> **EXERCISE OBJECTIVE**
In total, how many lines of the data contain the word "smlouvy"? Only that number is wanted.

> **SUPPLIED ENTRIES**
((

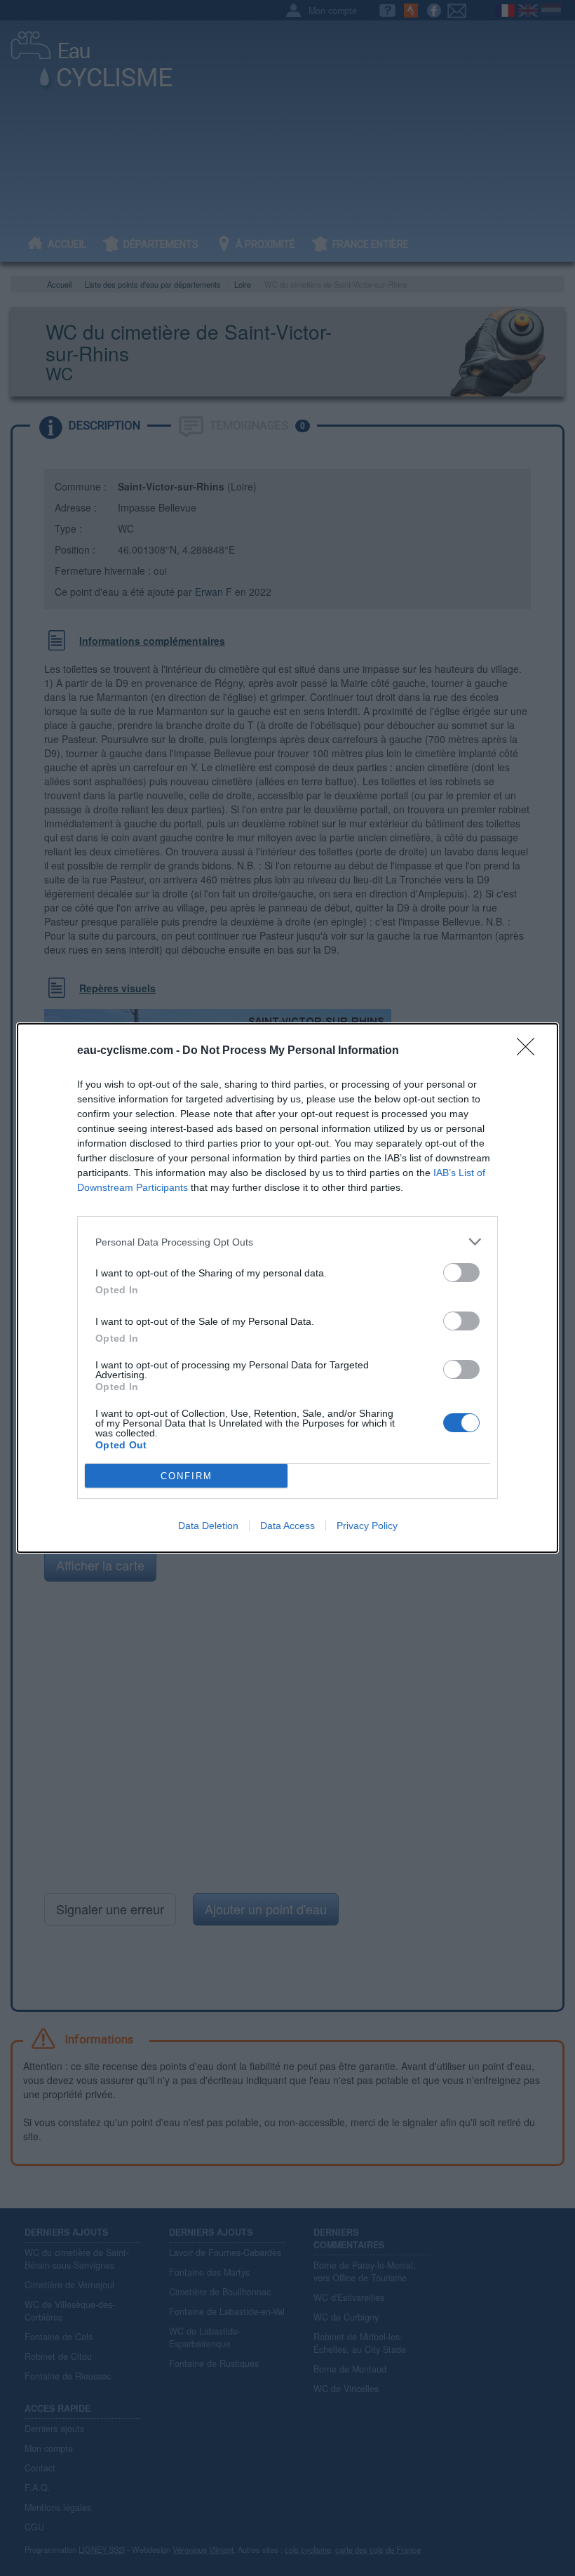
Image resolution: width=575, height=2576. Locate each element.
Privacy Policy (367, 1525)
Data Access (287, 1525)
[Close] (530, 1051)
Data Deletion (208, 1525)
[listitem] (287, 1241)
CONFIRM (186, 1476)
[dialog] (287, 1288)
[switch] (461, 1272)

))
((

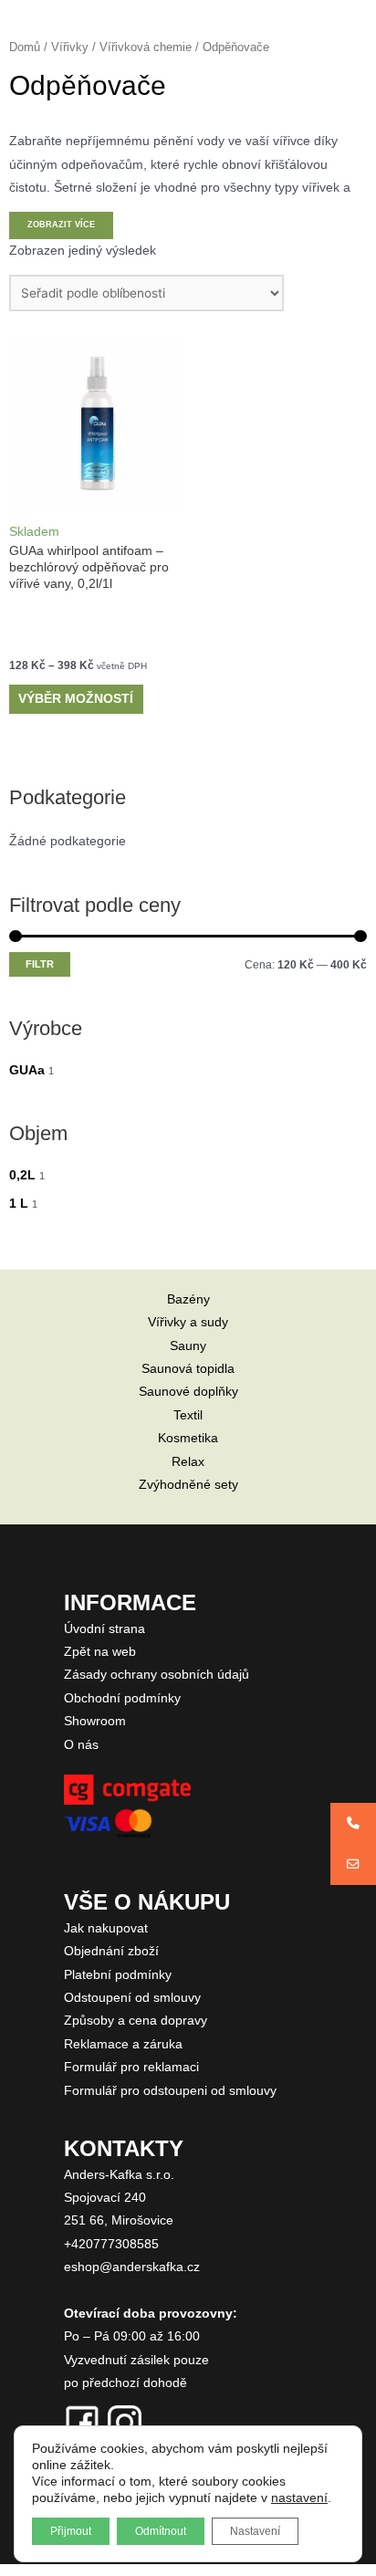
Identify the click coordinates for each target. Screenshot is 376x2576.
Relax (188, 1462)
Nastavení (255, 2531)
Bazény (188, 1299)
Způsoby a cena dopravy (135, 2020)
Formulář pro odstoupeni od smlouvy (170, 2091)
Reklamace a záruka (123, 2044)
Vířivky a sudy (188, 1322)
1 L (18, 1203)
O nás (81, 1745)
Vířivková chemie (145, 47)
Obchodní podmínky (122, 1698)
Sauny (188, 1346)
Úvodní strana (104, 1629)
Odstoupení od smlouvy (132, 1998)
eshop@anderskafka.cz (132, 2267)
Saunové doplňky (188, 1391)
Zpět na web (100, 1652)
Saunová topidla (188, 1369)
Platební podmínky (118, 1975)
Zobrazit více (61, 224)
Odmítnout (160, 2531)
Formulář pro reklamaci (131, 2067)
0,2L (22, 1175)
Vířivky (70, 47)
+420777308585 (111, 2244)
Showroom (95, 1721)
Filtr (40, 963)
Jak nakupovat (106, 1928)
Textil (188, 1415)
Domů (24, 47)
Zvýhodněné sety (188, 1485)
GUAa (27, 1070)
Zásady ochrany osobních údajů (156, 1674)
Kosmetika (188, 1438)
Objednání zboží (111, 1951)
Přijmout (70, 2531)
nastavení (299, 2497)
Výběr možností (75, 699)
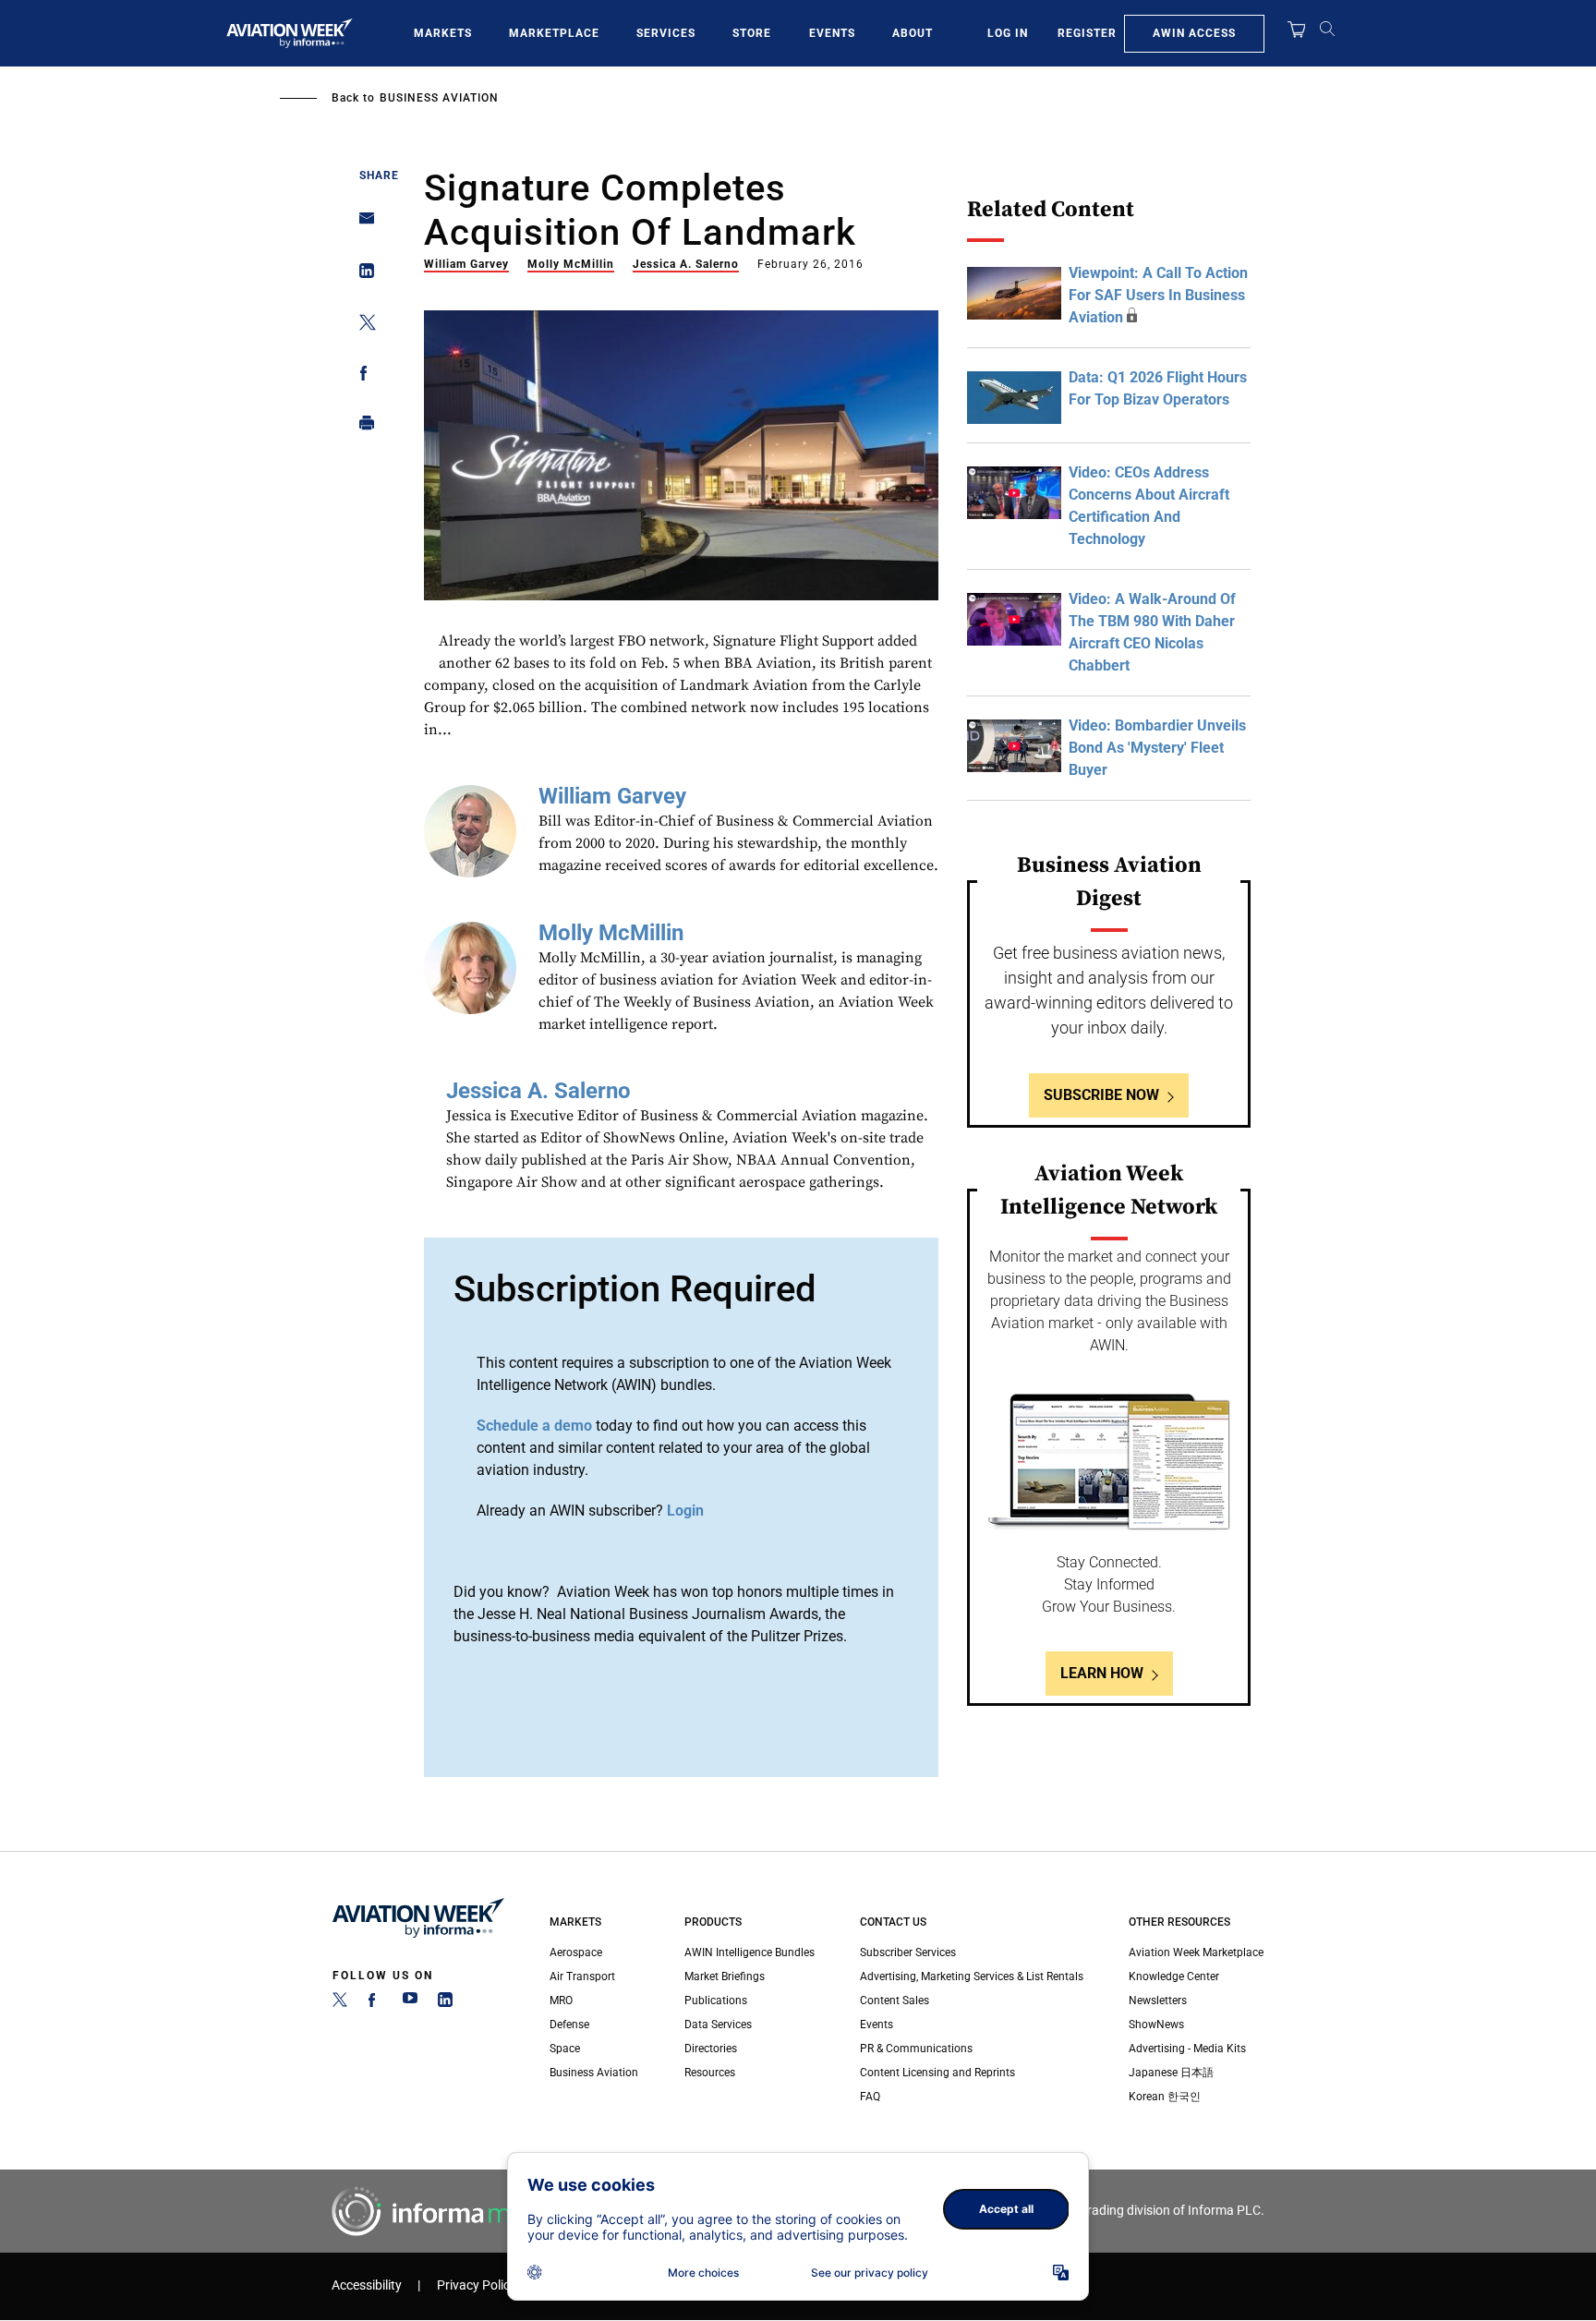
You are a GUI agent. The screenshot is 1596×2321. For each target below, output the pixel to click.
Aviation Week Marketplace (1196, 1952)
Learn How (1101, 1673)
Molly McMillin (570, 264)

))
((

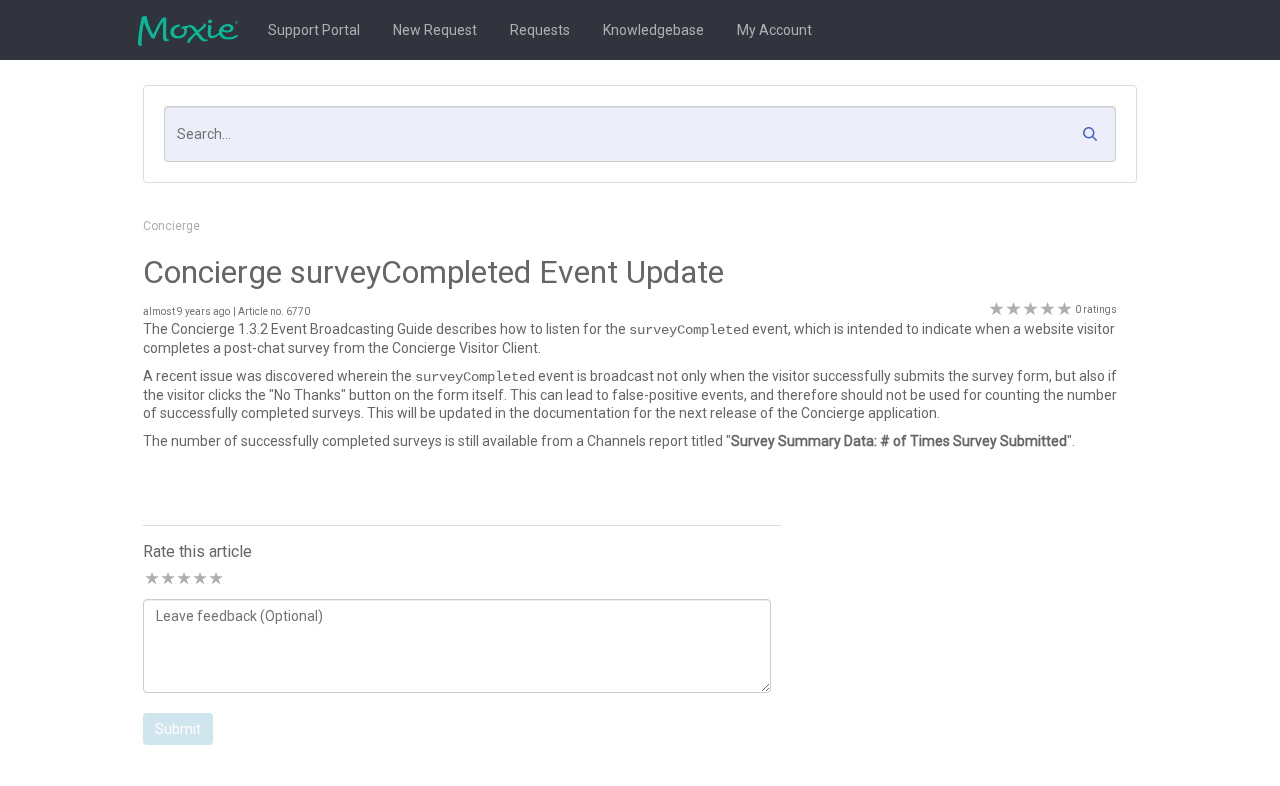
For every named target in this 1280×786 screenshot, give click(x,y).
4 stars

))

> **EXERCISE RESULT**
2